(Stored data entries)
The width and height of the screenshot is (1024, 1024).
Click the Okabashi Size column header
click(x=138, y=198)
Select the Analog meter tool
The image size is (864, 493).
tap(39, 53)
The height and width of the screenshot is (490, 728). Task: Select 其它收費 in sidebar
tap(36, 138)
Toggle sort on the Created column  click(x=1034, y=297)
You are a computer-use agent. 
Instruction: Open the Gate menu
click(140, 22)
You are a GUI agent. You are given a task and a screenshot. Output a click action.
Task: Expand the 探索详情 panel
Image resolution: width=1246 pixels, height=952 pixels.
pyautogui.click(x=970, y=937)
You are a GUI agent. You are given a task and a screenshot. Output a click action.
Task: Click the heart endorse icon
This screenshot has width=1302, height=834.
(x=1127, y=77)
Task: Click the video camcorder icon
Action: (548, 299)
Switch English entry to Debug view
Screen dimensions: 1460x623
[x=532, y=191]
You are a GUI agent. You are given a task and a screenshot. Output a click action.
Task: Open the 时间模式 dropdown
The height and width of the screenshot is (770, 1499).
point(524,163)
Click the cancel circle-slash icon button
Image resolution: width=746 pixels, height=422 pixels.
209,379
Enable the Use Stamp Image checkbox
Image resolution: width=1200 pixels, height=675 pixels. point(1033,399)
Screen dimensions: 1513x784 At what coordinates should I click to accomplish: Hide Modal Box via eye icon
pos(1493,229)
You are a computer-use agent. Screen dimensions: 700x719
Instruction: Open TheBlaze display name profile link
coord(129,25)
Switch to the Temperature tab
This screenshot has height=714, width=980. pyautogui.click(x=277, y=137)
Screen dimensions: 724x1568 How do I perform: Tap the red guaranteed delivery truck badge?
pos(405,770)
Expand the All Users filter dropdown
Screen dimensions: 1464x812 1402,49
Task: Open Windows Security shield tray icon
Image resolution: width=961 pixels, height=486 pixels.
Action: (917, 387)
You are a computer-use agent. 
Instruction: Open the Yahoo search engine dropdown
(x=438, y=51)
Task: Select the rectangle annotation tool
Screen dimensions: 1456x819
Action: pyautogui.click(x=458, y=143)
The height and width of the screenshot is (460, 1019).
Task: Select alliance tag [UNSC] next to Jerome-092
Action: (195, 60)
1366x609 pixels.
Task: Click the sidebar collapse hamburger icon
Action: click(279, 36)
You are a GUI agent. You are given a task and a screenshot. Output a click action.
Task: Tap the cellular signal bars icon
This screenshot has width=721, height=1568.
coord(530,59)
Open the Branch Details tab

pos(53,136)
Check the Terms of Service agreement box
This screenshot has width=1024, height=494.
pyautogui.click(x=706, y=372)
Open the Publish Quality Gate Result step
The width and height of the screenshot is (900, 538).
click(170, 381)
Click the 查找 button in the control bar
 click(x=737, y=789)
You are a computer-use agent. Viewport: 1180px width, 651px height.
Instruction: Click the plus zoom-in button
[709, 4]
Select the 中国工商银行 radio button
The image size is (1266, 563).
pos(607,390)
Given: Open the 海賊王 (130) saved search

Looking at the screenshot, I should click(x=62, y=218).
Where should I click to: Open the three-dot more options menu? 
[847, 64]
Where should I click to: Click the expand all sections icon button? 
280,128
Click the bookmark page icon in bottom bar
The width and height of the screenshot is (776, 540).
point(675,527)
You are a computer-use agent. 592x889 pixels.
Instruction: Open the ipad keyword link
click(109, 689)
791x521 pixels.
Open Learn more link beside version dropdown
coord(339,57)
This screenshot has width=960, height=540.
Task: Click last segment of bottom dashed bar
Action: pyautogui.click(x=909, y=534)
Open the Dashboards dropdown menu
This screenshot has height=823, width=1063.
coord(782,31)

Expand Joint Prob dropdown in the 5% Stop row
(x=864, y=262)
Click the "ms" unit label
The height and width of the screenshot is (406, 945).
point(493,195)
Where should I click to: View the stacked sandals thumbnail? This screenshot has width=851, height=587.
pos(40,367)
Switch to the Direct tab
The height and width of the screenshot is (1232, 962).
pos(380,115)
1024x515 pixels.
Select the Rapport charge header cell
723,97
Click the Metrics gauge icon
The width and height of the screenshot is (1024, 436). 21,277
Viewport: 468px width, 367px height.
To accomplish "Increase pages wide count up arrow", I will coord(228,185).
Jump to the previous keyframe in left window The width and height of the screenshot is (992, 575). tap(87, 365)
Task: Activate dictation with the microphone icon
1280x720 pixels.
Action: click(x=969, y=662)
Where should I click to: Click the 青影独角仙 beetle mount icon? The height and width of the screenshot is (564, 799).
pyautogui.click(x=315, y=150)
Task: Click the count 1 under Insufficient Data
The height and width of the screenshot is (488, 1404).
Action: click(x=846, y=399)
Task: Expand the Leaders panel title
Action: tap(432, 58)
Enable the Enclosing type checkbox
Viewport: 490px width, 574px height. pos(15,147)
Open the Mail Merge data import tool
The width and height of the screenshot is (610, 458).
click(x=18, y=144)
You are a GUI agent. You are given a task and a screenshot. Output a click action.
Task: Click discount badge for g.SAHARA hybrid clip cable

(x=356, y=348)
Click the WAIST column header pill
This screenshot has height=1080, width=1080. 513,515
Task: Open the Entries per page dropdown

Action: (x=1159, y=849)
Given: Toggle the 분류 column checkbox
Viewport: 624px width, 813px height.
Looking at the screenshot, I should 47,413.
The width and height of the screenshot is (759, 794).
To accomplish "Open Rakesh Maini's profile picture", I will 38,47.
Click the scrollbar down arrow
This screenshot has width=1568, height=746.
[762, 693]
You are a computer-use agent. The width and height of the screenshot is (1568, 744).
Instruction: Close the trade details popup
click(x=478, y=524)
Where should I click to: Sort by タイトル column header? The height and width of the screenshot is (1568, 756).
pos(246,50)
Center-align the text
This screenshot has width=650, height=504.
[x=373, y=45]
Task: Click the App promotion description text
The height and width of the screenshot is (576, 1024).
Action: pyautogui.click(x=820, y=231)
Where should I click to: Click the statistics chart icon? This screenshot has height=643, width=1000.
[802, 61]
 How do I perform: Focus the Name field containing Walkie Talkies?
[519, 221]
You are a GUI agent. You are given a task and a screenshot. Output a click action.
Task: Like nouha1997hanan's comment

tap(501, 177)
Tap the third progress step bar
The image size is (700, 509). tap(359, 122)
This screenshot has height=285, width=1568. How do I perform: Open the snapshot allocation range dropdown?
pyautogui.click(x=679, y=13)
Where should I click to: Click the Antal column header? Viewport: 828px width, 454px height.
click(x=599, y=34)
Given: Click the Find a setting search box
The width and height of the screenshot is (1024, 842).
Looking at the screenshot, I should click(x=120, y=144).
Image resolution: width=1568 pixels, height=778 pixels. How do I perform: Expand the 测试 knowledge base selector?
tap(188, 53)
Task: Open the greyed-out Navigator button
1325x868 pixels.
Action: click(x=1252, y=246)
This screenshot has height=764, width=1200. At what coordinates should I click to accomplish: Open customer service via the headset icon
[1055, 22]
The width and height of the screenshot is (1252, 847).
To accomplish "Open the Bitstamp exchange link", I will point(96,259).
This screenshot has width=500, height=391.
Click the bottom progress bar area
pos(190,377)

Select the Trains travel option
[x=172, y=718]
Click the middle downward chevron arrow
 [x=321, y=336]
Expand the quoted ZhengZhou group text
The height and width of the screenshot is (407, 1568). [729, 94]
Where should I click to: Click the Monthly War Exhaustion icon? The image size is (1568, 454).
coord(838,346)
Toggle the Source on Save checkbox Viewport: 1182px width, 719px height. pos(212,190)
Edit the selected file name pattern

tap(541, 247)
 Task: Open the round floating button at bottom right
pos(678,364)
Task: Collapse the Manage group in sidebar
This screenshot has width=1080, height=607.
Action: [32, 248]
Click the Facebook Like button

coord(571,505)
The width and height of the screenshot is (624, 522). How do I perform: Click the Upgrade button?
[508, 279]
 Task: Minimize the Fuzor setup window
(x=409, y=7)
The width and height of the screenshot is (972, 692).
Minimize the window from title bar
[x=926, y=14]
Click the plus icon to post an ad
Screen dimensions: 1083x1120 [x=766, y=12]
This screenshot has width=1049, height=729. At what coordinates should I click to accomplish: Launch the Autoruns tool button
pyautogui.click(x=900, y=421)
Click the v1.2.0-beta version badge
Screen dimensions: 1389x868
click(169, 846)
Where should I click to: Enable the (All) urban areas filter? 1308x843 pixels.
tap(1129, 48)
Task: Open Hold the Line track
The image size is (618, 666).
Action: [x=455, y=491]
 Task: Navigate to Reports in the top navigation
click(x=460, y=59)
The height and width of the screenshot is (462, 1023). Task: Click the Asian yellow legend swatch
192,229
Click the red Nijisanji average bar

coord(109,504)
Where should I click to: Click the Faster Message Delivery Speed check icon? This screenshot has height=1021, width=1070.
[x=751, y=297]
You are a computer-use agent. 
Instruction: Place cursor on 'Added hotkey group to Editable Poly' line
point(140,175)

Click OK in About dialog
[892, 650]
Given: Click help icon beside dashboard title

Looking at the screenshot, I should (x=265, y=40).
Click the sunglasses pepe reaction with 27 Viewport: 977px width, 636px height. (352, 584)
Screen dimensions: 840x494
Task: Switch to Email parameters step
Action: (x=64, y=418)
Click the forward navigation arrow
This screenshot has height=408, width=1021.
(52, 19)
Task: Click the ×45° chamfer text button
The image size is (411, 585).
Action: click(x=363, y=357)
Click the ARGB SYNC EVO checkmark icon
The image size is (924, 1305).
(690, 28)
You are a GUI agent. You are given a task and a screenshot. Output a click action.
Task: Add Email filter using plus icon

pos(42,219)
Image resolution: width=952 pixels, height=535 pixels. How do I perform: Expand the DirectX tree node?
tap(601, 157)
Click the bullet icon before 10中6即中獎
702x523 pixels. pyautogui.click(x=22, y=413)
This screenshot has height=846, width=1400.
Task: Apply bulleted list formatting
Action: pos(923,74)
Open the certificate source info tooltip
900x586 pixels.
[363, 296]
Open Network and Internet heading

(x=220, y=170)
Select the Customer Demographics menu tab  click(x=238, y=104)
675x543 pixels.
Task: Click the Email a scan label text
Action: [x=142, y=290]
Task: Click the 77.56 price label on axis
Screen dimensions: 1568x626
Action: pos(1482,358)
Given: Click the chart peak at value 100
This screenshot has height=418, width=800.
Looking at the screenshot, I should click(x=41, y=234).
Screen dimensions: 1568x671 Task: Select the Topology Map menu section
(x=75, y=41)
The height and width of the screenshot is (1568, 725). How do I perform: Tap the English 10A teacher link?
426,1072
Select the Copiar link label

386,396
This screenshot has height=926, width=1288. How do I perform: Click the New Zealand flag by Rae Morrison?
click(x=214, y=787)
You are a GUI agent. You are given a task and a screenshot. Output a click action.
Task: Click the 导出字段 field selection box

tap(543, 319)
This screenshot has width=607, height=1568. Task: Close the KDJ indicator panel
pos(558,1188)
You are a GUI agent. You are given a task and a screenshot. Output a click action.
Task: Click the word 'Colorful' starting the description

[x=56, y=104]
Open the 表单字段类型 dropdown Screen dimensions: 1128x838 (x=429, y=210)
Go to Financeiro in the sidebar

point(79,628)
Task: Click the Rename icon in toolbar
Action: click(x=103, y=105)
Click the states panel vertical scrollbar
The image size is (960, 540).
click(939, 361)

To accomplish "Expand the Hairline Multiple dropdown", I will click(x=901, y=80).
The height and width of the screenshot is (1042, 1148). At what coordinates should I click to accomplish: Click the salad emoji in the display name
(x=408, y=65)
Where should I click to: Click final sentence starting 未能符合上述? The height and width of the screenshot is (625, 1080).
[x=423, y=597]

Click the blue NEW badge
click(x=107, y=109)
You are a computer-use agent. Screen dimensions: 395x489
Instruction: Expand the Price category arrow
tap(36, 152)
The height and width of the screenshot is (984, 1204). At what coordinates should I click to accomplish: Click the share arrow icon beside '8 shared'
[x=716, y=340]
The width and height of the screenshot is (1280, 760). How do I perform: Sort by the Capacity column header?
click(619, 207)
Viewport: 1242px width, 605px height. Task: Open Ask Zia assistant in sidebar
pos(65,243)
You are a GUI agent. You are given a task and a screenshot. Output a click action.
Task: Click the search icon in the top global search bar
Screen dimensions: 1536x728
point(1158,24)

- WORK TASK -
The answer is the run of lines above from the line containing "Click the Metrics gauge icon" through the line containing "Task: Click the count", copied exactly and alone.

- RESULT OF THE EXERCISE -
Click the Metrics gauge icon
The width and height of the screenshot is (1024, 436). 21,277
Viewport: 468px width, 367px height.
To accomplish "Increase pages wide count up arrow", I will coord(228,185).
Jump to the previous keyframe in left window The width and height of the screenshot is (992, 575). tap(87, 365)
Task: Activate dictation with the microphone icon
1280x720 pixels.
Action: click(x=969, y=662)
Where should I click to: Click the 青影独角仙 beetle mount icon? The height and width of the screenshot is (564, 799).
pyautogui.click(x=315, y=150)
Task: Click the count 1 under Insufficient Data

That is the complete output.